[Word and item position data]
* * *

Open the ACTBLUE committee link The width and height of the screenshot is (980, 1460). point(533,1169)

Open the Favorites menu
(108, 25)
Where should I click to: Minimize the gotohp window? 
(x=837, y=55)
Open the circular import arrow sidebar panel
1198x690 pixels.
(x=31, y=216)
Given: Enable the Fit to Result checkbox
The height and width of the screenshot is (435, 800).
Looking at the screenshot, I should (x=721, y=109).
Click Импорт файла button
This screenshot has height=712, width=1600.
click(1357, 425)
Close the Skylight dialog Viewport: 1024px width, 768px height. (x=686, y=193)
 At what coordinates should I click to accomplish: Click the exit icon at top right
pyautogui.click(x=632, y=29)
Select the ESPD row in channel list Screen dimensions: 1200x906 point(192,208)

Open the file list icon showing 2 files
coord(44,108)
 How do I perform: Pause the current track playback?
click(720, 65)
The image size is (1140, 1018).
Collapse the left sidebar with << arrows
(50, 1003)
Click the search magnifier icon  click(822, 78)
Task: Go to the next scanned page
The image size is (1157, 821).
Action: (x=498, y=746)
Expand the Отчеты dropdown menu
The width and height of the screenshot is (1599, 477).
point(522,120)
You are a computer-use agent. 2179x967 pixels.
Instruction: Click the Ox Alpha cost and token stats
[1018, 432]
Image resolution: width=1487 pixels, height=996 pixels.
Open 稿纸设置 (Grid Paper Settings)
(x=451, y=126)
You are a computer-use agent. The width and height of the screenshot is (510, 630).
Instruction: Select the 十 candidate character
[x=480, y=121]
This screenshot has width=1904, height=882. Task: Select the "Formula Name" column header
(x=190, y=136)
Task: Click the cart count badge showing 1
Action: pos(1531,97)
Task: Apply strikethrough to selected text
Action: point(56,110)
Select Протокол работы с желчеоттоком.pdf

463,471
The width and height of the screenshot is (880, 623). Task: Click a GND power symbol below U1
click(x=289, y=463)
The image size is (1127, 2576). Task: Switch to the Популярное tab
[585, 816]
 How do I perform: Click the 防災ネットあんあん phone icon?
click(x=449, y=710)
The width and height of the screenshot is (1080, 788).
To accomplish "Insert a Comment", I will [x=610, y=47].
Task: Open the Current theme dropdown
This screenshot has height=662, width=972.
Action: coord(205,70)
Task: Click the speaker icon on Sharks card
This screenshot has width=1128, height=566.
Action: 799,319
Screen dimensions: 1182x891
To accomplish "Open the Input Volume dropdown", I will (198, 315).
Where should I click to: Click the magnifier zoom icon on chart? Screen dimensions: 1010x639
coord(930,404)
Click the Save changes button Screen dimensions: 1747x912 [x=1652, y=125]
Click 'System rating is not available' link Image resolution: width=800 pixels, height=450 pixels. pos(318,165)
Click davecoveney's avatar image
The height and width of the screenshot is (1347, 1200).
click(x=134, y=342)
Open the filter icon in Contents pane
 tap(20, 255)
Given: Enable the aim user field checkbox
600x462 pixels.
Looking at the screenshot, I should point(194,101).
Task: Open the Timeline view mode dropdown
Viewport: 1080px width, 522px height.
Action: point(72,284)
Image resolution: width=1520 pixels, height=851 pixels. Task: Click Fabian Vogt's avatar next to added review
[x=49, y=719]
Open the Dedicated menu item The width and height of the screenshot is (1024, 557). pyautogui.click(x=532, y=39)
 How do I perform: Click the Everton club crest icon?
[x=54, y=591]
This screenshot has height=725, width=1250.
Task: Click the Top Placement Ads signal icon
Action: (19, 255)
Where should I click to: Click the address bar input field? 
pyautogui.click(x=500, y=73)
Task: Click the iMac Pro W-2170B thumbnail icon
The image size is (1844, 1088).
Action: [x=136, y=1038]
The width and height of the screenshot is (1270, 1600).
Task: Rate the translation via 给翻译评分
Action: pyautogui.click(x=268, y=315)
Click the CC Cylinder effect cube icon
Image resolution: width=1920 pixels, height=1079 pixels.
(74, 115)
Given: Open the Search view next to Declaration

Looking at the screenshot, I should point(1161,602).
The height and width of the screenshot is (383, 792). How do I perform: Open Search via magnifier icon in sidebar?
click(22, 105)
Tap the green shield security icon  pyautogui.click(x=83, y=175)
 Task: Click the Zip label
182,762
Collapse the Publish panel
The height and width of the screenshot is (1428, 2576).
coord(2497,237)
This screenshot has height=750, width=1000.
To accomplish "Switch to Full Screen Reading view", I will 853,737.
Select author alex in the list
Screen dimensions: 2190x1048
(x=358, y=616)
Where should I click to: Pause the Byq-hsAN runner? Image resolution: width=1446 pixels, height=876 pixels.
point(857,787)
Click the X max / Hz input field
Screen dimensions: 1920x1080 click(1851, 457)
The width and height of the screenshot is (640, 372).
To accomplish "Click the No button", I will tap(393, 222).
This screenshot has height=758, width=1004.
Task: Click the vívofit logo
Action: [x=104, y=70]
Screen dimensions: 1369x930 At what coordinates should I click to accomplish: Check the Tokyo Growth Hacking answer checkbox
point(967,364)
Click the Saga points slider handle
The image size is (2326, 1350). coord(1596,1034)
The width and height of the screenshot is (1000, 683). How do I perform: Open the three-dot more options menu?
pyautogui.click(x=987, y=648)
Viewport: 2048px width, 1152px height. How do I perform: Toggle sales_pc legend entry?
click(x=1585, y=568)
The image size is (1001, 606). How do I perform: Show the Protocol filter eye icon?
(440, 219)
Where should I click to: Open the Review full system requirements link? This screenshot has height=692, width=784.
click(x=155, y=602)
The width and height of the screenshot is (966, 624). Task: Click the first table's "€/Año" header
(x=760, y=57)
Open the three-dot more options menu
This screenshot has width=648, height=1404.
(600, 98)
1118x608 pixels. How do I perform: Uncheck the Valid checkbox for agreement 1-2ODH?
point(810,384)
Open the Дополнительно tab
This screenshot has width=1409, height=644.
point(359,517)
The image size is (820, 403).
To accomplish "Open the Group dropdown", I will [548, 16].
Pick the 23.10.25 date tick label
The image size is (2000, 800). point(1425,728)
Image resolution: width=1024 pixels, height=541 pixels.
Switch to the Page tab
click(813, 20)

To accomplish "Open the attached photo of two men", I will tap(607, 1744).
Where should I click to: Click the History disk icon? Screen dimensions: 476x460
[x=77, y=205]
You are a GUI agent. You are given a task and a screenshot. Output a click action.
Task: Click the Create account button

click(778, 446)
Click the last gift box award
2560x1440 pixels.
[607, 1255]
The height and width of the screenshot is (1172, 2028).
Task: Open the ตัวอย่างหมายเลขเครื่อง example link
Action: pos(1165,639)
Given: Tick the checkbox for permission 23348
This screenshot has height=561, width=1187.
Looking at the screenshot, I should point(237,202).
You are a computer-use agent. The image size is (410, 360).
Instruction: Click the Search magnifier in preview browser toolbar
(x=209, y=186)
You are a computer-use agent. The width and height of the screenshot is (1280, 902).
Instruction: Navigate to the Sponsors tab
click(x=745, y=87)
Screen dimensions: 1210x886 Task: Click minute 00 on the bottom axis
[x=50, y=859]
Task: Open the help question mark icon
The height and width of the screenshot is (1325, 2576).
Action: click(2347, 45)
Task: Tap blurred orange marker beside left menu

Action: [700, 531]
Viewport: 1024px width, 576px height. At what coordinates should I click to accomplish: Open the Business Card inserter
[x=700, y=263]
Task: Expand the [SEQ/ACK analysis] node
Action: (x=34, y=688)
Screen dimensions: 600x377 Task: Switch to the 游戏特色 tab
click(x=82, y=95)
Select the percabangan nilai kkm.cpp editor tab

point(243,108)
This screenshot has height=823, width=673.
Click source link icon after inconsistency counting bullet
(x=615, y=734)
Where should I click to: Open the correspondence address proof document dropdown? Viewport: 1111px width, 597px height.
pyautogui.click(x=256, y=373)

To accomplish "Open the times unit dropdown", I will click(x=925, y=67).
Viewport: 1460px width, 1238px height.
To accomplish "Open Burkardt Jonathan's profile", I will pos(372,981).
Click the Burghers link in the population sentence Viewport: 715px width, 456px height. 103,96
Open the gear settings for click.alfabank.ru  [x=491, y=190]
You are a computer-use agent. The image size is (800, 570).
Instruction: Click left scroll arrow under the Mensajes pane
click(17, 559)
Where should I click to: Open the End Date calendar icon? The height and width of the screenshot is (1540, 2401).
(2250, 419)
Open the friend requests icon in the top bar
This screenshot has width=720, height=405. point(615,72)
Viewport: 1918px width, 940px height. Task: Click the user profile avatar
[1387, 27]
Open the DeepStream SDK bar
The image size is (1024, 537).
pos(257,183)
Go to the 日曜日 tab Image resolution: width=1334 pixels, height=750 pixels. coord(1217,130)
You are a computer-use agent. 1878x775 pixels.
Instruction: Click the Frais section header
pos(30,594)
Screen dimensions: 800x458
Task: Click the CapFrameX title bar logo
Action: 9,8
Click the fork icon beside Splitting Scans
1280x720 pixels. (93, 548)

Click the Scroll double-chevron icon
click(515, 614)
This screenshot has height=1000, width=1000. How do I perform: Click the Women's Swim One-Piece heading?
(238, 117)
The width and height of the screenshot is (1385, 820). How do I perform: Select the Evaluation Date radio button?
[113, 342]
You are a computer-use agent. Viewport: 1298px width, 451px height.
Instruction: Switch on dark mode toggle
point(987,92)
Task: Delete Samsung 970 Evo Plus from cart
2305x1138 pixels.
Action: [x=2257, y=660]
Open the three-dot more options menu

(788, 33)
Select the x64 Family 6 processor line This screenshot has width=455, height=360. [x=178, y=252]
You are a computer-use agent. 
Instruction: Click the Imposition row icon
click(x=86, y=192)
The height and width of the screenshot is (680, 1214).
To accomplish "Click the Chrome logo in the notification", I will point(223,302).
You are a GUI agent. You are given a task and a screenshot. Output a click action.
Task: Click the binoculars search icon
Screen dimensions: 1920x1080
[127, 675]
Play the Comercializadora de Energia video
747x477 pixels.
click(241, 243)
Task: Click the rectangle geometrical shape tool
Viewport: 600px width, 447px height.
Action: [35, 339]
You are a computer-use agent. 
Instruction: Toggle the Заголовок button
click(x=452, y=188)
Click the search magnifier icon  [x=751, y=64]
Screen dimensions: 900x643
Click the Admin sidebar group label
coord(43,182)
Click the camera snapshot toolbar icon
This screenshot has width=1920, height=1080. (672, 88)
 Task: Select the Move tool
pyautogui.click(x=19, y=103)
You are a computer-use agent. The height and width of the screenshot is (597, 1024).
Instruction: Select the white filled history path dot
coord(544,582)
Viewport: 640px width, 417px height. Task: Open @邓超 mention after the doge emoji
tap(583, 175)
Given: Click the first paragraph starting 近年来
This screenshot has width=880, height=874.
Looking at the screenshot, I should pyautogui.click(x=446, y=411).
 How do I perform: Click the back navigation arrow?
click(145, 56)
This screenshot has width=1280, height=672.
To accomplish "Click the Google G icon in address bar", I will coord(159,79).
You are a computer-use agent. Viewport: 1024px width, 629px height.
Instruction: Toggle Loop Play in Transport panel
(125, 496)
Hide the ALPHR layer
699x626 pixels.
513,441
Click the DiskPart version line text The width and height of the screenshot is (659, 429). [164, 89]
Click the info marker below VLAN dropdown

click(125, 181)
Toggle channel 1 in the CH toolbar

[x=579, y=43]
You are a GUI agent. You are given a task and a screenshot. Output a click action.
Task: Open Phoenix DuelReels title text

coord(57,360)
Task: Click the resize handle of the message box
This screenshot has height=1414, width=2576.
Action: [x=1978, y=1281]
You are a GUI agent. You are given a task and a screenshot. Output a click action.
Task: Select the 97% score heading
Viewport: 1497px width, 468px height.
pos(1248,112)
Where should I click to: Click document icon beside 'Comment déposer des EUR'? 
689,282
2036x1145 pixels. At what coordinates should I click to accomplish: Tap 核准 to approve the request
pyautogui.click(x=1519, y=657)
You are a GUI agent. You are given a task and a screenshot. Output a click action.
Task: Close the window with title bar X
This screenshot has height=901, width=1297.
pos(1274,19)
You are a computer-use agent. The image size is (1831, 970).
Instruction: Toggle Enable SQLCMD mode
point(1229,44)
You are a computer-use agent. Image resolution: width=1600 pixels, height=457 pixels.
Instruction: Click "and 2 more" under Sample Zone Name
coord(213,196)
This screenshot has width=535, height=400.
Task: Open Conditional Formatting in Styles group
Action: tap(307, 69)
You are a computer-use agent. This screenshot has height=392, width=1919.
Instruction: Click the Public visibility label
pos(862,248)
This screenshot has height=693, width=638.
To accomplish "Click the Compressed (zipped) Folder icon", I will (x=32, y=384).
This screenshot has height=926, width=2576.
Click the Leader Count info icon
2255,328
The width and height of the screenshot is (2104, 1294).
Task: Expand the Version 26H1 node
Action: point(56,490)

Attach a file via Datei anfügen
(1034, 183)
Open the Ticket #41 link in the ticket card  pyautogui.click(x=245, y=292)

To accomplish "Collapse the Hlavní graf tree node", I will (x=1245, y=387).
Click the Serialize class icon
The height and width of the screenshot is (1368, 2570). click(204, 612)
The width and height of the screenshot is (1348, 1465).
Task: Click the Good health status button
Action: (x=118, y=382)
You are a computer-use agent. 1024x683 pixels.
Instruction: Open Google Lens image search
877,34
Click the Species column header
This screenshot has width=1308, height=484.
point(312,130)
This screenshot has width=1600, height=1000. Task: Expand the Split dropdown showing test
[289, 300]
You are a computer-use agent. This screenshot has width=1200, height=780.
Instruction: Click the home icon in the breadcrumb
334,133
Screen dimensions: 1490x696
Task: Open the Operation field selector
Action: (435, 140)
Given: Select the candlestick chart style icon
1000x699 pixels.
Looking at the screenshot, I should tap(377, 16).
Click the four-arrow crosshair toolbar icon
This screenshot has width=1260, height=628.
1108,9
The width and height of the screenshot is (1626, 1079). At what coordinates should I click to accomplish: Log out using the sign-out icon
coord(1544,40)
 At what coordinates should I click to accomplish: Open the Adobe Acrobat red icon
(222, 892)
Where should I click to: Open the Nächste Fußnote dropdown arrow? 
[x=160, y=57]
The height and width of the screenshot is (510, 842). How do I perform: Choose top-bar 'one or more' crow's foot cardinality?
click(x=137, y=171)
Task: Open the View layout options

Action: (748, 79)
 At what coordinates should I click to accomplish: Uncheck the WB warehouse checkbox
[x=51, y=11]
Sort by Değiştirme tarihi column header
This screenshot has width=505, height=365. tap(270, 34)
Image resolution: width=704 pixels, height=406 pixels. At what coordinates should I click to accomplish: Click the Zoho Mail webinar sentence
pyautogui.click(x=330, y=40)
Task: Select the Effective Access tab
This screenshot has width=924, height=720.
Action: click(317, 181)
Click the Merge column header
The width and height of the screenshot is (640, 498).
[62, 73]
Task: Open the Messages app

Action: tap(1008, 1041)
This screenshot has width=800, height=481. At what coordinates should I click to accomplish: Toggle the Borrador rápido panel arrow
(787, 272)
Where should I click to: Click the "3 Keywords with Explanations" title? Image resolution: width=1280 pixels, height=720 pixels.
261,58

* * *

Gather every line from the listing above that contains the string "menu", and treat uppercase and lowercase letters as different.

§ **FINISHED ANSWER**
Open the Favorites menu
Expand the Отчеты dropdown menu
Open the Dedicated menu item The width and height of the screenshot is (1024, 557). pyautogui.click(x=532, y=39)
The width and height of the screenshot is (1000, 683). How do I perform: Open the three-dot more options menu?
Open the three-dot more options menu
Task: Tap blurred orange marker beside left menu
Open the three-dot more options menu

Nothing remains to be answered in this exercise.